# An interesting Job---



## Brian Rupnow (Apr 29, 2015)

I built so many models over this past winter that I reached a point of total burn-out on machining. However, my daily engineering work goes on, and I have a customer who has to turn the commutators on a certain electric motor that he sells and services, which doesn't easily come apart. The decision was made to buy a mini lathe and make some special fixtures for it to hold the outer housing of the motor and use a drive dog mounted in the lathe chuck to spin the armature. So--I went to BusyBee tools on Saturday, purchased a mini lathe, and today I have modeled it, along with the fixtures required to mount and turn the motor. I love this kind of interesting thing when it comes along!!!---Brian


----------



## Herbiev (Apr 29, 2015)

Ingenious design.
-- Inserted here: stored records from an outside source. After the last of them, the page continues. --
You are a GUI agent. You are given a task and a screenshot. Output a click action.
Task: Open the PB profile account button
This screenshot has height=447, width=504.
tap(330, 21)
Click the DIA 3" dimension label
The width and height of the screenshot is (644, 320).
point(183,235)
I love it.


----------



## Brian Rupnow (Apr 29, 2015)

I find it quite surprising that this Mini-lathe doesn't seem to have a carriage lock on it. My larger 10 x 18 lathe from BusyBee has a carriage lock bolt that tightens into a piece of steel riding underneath the ways. When doing any serious parting off, I always lock the carriage in place. Either there is a carriage lock and I just haven't found it, or else these must be a pig of a thing to do any parting off with.


----------



## Cogsy (Apr 29, 2015)

Apart from it's colour and brand sticker, it looks just like the one I bought when I started this hobby. If it is, they don't come with a carriage lock and it's one of the first mods I had to do. 

Another mod that I intended to do but never got around to, is a cam lock on the tailstock. Some models already have this fitted but now that I've got used to using one I definitely couldn't go back to not having one. I'd suggest that if your customers' machine doesn't have a cam lock that you design him one of those as well.


----------



## bazmak (Apr 30, 2015)

Now you have a mini lathe you will have to read up on the threads
Lots of mods to do and a carriage lock is one of them.I have just
bought the Sieg SC4 8x20 and i am currently working on a carriage lock
Must have on this model with power cross feed. Regards barry


----------



## Brian Rupnow (Apr 30, 2015)

The mini lathe is not for me. I have a full sized lathe. The mini lathe is for my customer, and will be used only to resurface the commutator on his electric motors which he sells and services.


----------



## Brian Rupnow (Apr 30, 2015)

So, here we are---All detailed complete with general arrangement, and sent out for bids.


----------



## Brian Rupnow (Apr 30, 2015)

Hey Cogsy--How did you make the carriage lock? Do you have any pictures?


----------



## bazmak (Apr 30, 2015)

Hi Brian ,i did the carriage lock the thread is diary of a 7 x 16 mini lathe
photo shows it dated 12-09-2014. Regards barry


----------



## Brian Rupnow (Apr 30, 2015)

Thanks Baz--I will have a look at it.---Brian


----------



## Cogsy (Apr 30, 2015)

Brian Rupnow said:


> Hey Cogsy--How did you make the carriage lock? Do you have any pictures?


 
Sorry, no pictures and it really was just something cobbled together. Basically just 2 rectangular plates with a bolt through them that sanwiched the back of the carriage to the bed. I had to remove it when not in use or it got in the way.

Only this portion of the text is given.